### DIRECTIONS
Include in the output exactly the lines from the opening of the data through the line containing "Our ESG Report (275, 1509)", and nothing more.

### GIVEN ENTRIES
»»
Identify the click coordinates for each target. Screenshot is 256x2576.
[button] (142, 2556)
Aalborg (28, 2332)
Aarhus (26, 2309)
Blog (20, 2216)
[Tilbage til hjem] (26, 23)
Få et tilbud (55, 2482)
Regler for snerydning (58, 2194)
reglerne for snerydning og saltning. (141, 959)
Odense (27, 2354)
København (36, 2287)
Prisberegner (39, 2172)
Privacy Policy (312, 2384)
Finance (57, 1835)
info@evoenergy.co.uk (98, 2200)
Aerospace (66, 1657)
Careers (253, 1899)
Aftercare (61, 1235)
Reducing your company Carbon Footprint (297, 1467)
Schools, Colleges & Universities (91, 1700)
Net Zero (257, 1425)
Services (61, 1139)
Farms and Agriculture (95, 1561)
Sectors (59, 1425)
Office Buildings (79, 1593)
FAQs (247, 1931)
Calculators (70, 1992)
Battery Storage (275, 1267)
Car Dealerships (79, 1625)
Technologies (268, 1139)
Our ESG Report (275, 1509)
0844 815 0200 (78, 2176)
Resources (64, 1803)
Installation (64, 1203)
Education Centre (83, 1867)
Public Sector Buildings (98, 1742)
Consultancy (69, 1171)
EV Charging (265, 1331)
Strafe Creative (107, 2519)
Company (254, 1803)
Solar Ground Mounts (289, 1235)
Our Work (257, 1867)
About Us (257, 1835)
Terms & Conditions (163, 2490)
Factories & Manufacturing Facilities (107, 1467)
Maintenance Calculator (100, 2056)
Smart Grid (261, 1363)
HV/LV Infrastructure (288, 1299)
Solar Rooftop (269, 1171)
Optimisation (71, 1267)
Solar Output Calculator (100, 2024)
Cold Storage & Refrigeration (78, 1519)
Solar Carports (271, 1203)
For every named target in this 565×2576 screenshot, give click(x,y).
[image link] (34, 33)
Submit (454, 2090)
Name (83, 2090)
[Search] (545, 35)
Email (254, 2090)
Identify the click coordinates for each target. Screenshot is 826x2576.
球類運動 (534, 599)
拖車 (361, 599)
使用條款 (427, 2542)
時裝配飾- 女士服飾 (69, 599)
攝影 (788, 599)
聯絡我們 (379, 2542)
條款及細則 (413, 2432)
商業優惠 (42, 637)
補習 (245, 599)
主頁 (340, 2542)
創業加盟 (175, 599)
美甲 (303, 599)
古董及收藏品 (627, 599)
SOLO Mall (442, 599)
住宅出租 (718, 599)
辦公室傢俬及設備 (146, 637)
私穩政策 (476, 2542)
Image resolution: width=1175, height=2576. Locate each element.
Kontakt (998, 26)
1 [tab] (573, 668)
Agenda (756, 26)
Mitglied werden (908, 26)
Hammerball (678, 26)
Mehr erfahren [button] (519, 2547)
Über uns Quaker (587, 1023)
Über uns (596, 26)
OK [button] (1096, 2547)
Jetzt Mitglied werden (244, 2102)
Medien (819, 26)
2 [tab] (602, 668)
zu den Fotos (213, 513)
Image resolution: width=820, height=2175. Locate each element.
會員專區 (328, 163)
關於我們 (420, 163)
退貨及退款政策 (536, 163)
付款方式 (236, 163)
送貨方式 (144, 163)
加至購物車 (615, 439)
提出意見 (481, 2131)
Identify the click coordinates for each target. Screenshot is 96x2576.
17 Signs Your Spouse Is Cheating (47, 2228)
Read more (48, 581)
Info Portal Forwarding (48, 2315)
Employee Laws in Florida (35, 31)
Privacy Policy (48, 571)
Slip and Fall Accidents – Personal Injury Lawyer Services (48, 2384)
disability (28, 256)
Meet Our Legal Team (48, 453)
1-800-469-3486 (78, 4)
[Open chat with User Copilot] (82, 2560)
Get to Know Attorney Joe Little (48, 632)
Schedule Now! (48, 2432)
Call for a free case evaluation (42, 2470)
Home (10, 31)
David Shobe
««
### PROBLEM SOLUTION
Identify the click coordinates for each target. Screenshot is 256x2576.
[button] (142, 2556)
Aalborg (28, 2332)
Aarhus (26, 2309)
Blog (20, 2216)
[Tilbage til hjem] (26, 23)
Få et tilbud (55, 2482)
Regler for snerydning (58, 2194)
reglerne for snerydning og saltning. (141, 959)
Odense (27, 2354)
København (36, 2287)
Prisberegner (39, 2172)
Privacy Policy (312, 2384)
Finance (57, 1835)
info@evoenergy.co.uk (98, 2200)
Aerospace (66, 1657)
Careers (253, 1899)
Aftercare (61, 1235)
Reducing your company Carbon Footprint (297, 1467)
Schools, Colleges & Universities (91, 1700)
Net Zero (257, 1425)
Services (61, 1139)
Farms and Agriculture (95, 1561)
Sectors (59, 1425)
Office Buildings (79, 1593)
FAQs (247, 1931)
Calculators (70, 1992)
Battery Storage (275, 1267)
Car Dealerships (79, 1625)
Technologies (268, 1139)
Our ESG Report (275, 1509)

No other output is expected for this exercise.